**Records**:
▼
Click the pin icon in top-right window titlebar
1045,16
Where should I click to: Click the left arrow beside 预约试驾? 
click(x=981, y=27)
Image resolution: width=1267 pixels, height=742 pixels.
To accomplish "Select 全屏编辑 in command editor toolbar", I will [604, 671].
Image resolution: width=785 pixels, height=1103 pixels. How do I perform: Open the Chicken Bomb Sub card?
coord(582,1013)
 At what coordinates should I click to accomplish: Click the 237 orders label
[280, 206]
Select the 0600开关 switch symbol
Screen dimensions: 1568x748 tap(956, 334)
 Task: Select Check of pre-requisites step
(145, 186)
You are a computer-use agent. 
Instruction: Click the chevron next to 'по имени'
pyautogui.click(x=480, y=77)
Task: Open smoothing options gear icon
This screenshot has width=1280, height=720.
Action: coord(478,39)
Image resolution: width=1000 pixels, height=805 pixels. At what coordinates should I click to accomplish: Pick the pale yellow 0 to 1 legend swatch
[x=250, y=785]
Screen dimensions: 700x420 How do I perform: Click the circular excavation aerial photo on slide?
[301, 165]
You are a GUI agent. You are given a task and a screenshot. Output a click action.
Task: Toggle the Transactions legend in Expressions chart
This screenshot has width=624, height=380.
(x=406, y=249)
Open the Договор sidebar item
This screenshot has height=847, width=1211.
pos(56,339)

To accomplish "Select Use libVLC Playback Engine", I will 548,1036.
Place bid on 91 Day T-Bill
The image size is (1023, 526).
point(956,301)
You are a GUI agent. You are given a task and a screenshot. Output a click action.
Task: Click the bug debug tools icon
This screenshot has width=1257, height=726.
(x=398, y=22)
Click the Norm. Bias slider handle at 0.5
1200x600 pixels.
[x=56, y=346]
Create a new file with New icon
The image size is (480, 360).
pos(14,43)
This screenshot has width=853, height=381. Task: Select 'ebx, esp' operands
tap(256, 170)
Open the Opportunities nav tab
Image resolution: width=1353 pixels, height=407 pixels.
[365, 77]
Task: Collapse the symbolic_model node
▲
**EXERCISE DESCRIPTION**:
Please copy out the part of the records above that opens with the line containing "Image resolution: width=1267" and closes with the line containing "Action: coord(478,39)", leaving every line as it stands.

**EXERCISE ANSWER**:
Image resolution: width=1267 pixels, height=742 pixels.
To accomplish "Select 全屏编辑 in command editor toolbar", I will [604, 671].
Image resolution: width=785 pixels, height=1103 pixels. How do I perform: Open the Chicken Bomb Sub card?
coord(582,1013)
 At what coordinates should I click to accomplish: Click the 237 orders label
[280, 206]
Select the 0600开关 switch symbol
Screen dimensions: 1568x748 tap(956, 334)
 Task: Select Check of pre-requisites step
(145, 186)
You are a computer-use agent. 
Instruction: Click the chevron next to 'по имени'
pyautogui.click(x=480, y=77)
Task: Open smoothing options gear icon
This screenshot has width=1280, height=720.
Action: coord(478,39)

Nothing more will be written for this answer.